Criterion validity concerns with measuring the right thing. For instance, GPA is likely to have criterion validity to measure a student's academic understanding. While the change in weight in the last semester has much less criterion validity to measure the same trait. Basically, if the measurement you use and the trait you want to measure has a high correlation, then there is likely criterion validity.

Reliability concerns mostly with measuring the thing right. For instance, if GPA can measure a student's academic understanding, and percent attendance can also measure a student's academic understanding, then GPA and percent attendance should correlate, aka, they are reliable. Before subjected to reliability assessment, the tests are usually checked if they are criterion-valid. However, it's possible to have two tests that are highly correlated (reliable) but invalid. Such as using dietary fat intake and serum lipid to predict a college graduate's earning potential.
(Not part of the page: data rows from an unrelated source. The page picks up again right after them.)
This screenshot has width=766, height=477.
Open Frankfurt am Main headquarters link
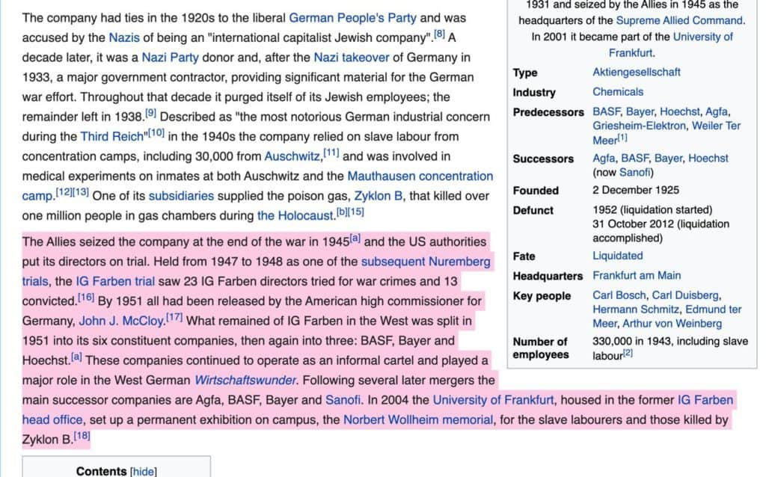point(637,275)
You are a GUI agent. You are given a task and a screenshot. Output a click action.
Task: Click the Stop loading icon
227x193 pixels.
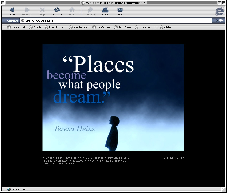(42, 11)
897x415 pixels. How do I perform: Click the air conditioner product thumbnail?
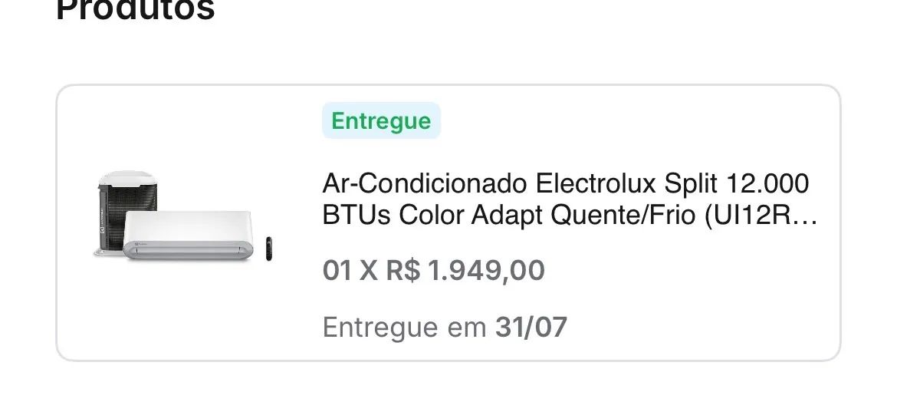coord(183,216)
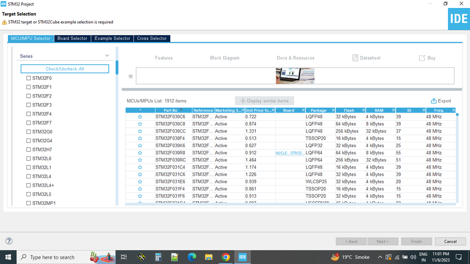Sort the list by Part No header

click(171, 110)
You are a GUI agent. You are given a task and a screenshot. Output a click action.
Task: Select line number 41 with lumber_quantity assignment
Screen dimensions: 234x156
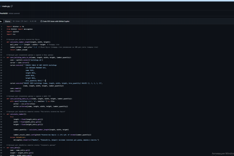pos(1,129)
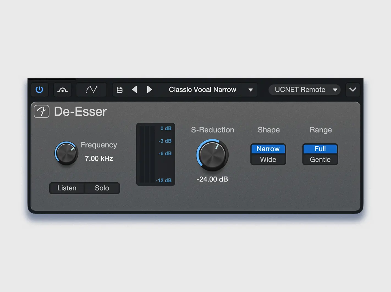The image size is (391, 292).
Task: Select the Full range option
Action: point(320,149)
Notice that there a few different types of reliabilities, the one you cited is more about alternate forms reliability, there are also test-retest reliability and inter-rater reliability, etc.
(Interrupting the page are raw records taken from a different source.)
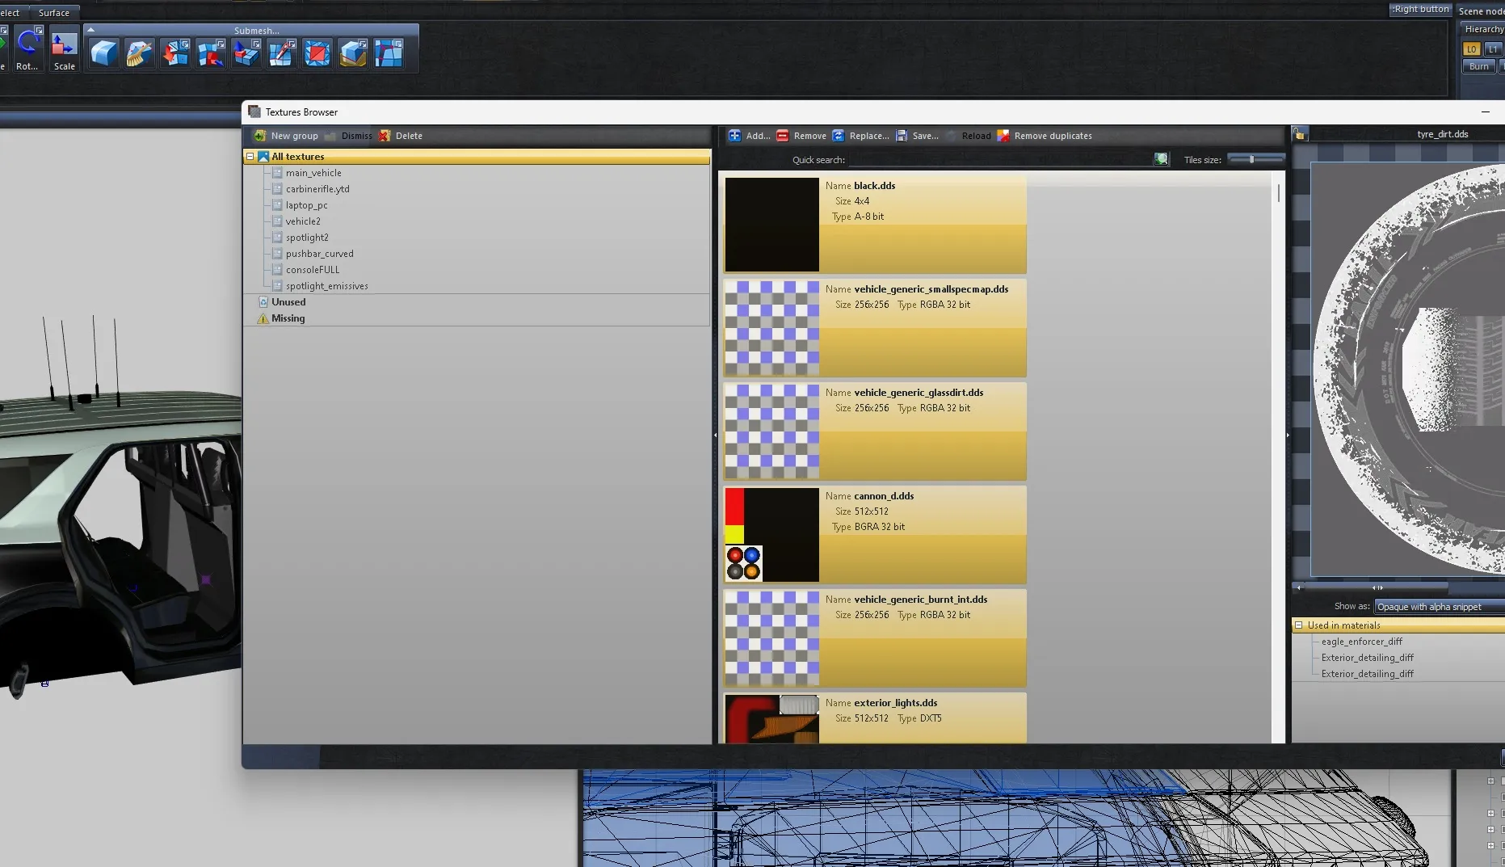Adjust the Tiles size slider
The width and height of the screenshot is (1505, 867).
pos(1253,159)
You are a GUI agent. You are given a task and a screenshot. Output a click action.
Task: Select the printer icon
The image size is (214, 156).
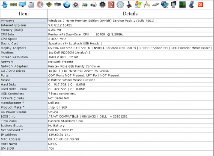click(x=94, y=5)
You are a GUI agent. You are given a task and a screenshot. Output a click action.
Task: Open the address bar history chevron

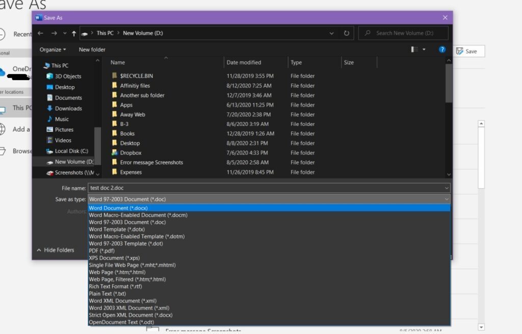(331, 33)
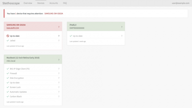
Task: Open help icon for Disk Encryption
Action: [x=59, y=78]
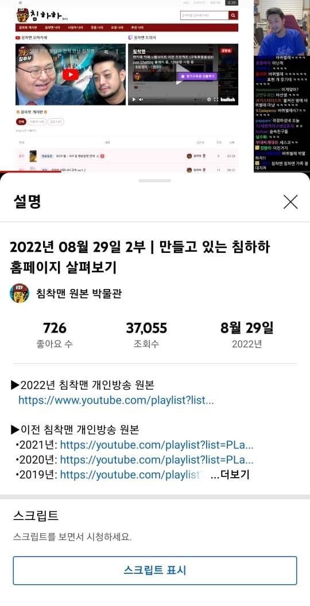Select the 침하핫 게시판 menu item
This screenshot has height=606, width=310.
click(x=28, y=28)

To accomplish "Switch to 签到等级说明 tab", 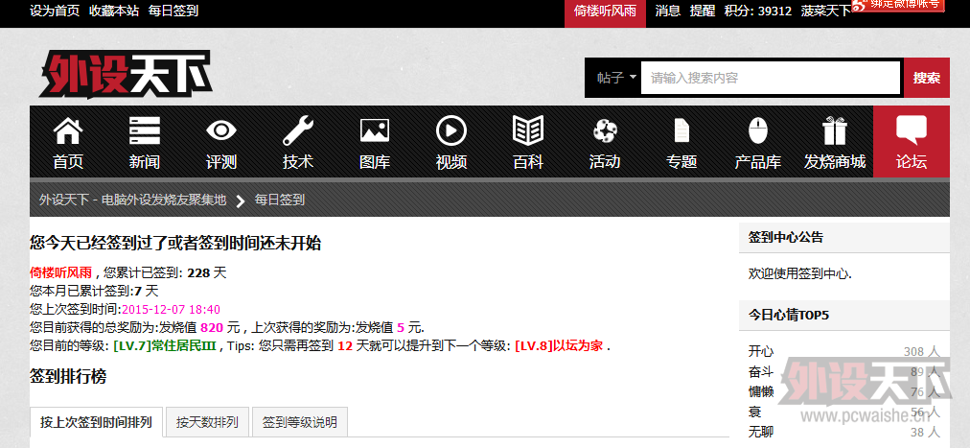I will (299, 422).
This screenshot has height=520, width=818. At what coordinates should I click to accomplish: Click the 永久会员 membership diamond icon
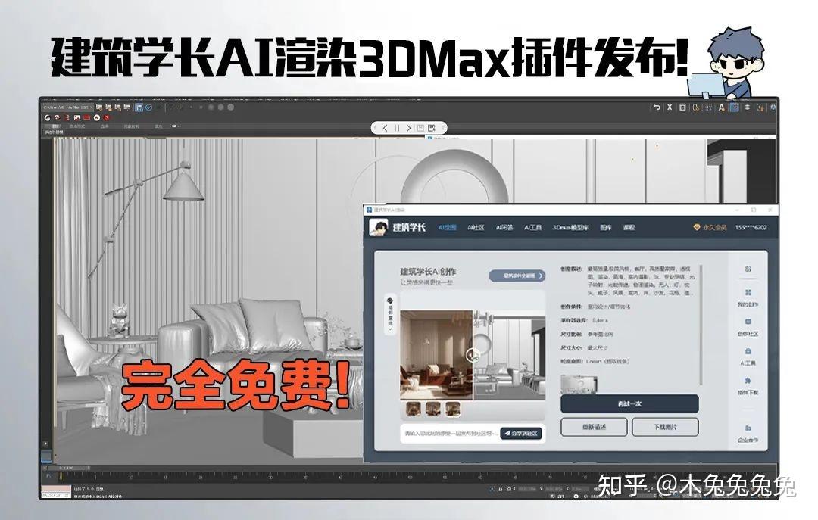click(697, 228)
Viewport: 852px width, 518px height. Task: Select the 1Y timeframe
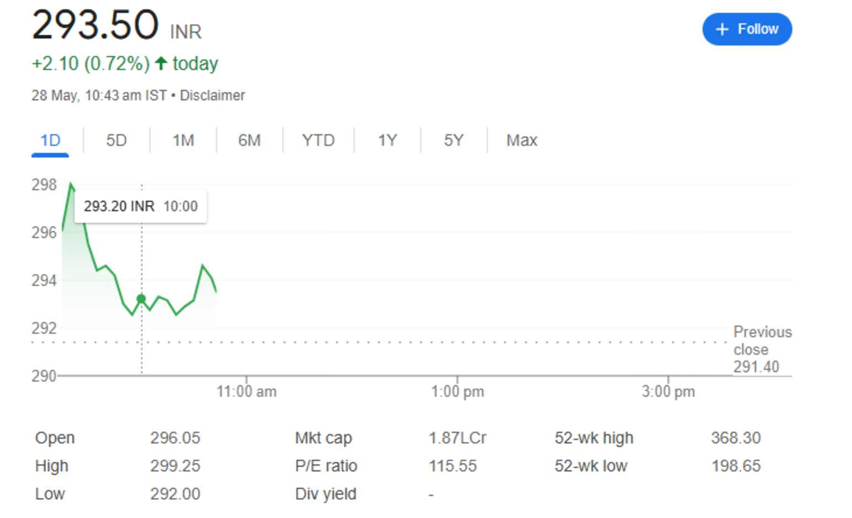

Practically, they are not interchangeable. Validity happens between the true trait (or behavior) and the measurements. Reliability happens between two measurements (or modes/instances of measurement.)


Validity is comparing the new results with the existing literature, without doing extra experiments.
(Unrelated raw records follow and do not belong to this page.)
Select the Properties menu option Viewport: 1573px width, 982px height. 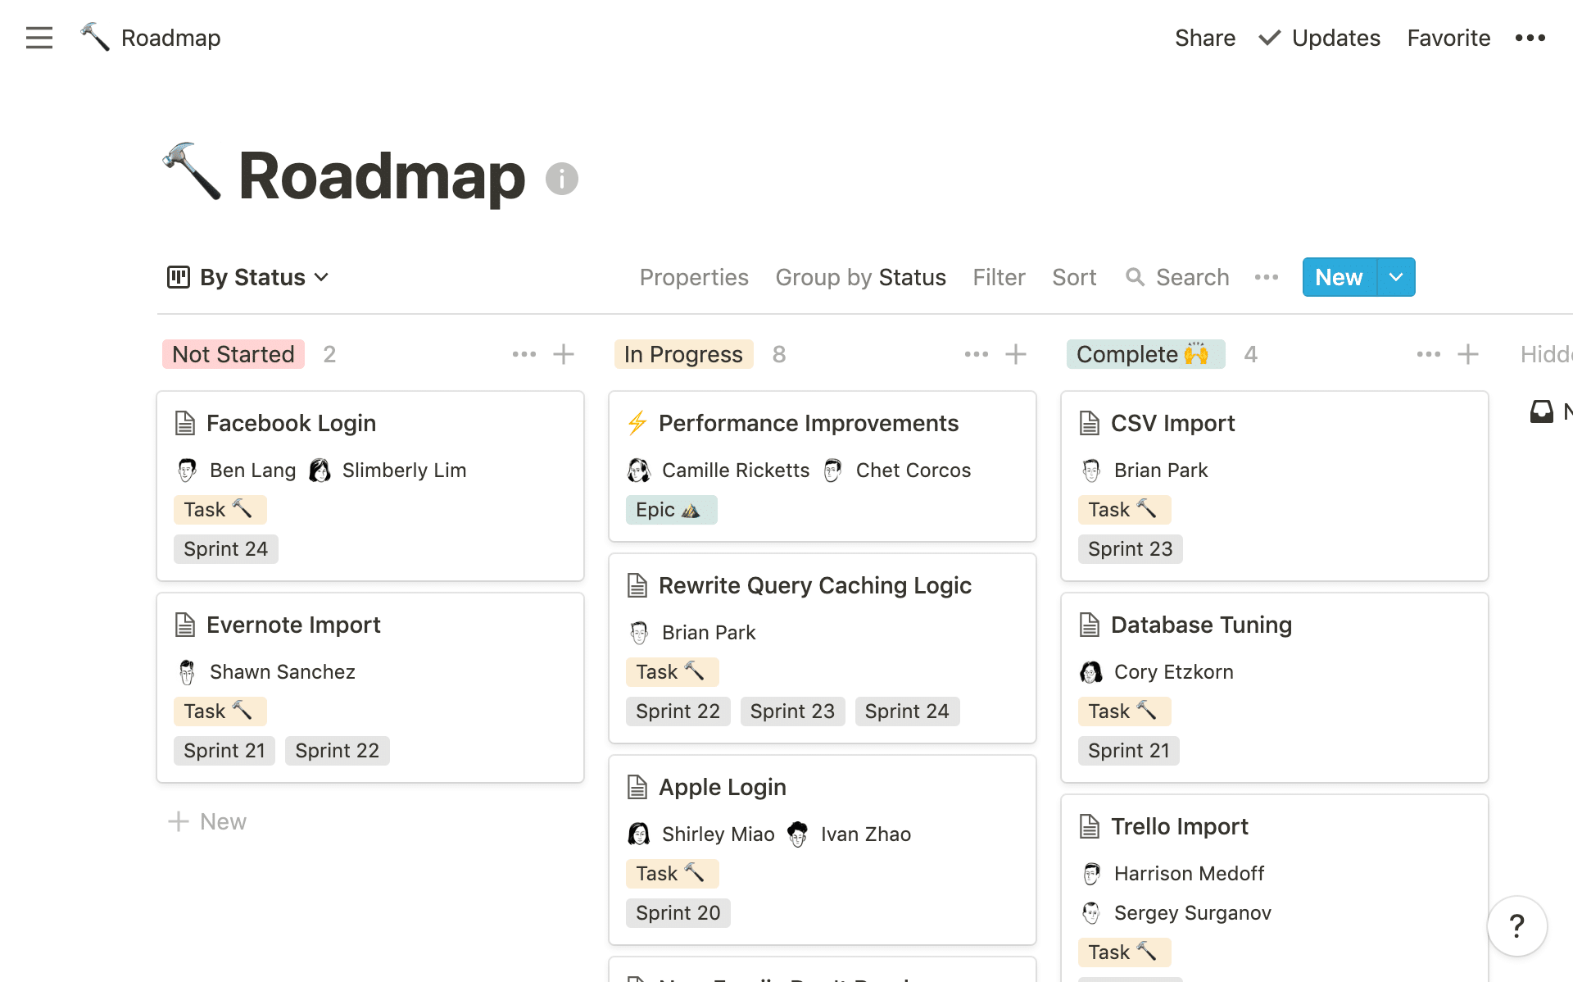[x=693, y=276]
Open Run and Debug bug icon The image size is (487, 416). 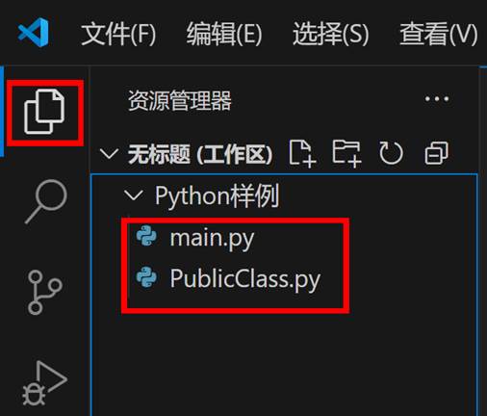tap(44, 383)
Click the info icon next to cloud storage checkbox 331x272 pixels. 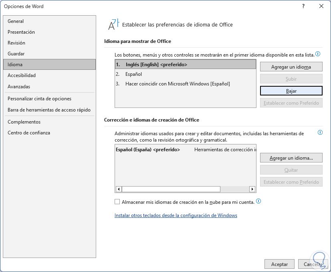[258, 201]
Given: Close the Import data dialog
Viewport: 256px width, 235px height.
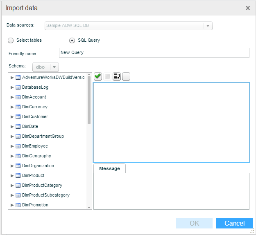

Reliability is comparing the new results with some extra experiments that you carry on with some other settings/devices.

I agree with @StrongBad that this question is off-topic, but there is no SE site on research in general and I think this question is quite interesting.

  • I don't know where this view comes from, but it is certainly not the one the book author had in mind. In another subchapter, he insists that external validity has to be shown through comparison with a series of new studies. As for the off-topic suggestion, please share your view on Meta, meta.academia.stackexchange.com/questions/779/….
    – rumtscho
    Feb 9, 2014 at 22:58

Slightly off-topic as the terms you ask for are more specific, but:

Unfortunately, there is some ambiguity as to what exactly is meant by different terms in this quality control/validation/method context.


  • in machine learning the "validation set" is often used to optimize parameters - as opposed to proving whether or not the model "does its job" (a shortened version of one definition of validity). The latter is measured with the "test set" (again, in my opinion, a rather ambiguous name).

  • The Handbook of validation in analytical chemistry spends several pages to compare and discuss differences between several definitions given in literature and norms specific to the field of analytical chemistry. The bottom line of these definitions is that in analytical chemistry, validity is not only about measuring the right thing (as @Penguin_Knight nicely explained), but also about measuring the right thing right.

I'd therefore recommend that you state what you are speaking about rather than relying on these terms.